I have a question about the use of the bsts
package. In general my question is if my approach is feasible. Because my holdout MAPE is much worse than all the other approaches I have in my ensemble.
Here is my code.
library("bsts")
library("ggplot2")
library("reshape")
# split into test and train ------------------------------------------------------
date <- as.Date("2017-06-04")
horizon <- 105
model.data$DATUM <- as.Date(model.data$DATUM)
xtrain <- model.data[model.data$DATUM <= date,]
xtest <- model.data[model.data$DATUM > date,]
# building the first model ------------------------------------------------------
ss <- list()
ss <- AddSemilocalLinearTrend(ss, xtrain$ITEMS)
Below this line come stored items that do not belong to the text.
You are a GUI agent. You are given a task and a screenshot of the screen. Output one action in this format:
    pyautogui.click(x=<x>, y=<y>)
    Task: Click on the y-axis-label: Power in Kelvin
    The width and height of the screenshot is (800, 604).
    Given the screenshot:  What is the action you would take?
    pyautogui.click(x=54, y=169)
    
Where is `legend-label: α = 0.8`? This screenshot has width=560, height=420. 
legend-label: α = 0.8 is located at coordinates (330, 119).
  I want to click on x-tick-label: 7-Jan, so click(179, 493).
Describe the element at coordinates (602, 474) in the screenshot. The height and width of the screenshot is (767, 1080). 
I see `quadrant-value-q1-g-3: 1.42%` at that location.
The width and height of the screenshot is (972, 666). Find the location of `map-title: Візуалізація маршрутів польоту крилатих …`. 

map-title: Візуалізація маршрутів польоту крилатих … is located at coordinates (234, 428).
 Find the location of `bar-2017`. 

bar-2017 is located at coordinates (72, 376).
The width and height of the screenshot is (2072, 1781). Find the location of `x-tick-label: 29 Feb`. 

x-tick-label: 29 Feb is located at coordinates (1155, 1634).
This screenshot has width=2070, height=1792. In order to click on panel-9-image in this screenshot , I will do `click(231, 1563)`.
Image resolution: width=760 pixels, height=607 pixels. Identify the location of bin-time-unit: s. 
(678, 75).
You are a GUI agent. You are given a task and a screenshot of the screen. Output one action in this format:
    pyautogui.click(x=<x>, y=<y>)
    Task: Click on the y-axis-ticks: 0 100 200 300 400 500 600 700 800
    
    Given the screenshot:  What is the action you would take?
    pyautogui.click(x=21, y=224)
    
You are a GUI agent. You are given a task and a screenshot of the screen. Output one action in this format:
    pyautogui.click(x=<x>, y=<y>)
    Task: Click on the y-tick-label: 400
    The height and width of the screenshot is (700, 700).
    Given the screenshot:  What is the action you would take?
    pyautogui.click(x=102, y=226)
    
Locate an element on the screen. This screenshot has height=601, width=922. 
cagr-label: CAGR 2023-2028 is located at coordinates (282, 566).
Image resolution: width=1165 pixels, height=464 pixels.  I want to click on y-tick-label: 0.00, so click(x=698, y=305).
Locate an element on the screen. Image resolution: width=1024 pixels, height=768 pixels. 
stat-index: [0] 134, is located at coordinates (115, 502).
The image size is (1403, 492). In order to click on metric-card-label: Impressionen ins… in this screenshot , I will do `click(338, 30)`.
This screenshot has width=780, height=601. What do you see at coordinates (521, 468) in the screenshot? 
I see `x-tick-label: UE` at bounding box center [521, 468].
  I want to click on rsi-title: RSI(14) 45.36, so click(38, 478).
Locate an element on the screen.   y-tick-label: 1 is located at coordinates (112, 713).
ss <- AddSeasonal(ss,xtrain$ITEMS,nseasons = 52,
season.duration = 7)
# V7 is a dummy variable for the one outlier
fit <- bsts(ITEMS ~ V7 ,
data = xtrain,
seed = 100,
state.specification = ss,
niter = 1500)
# validation --------------------------------------------------------------------
burn <- SuggestBurn(0.1,fit)
fcast.holdout <- predict(fit,
newdata = xtest,
h = horizon,
burn = burn)
validation.time <- data.frame("semi.local.linear.bsts" = as.numeric(fcast.holdout$mean),
"actual" = model.data[model.data$DATUM > date,"ITEMS"],
"datum" = model.data[model.data$DATUM > date,"DATUM"])
a <- melt(validation.time,id.vars = c("datum"))
ggplot(data = a,
aes(x = datum, y = value, group = variable,color = variable))+
geom_point()+
geom_line()
plot(fcast.holdout)
The data can be found here. The data are daily sales data for a retail shop. Later I want to include some dummy variables which you can also find in the example data.
For me the main questions are:
Is the seasonal part correctly defined? I have a annual seasonality in my data and also a weekly pattern. However in the validation plot I cannot find the weekly pattern.
Why do I have such high prediction intervals? Should I change the trend part?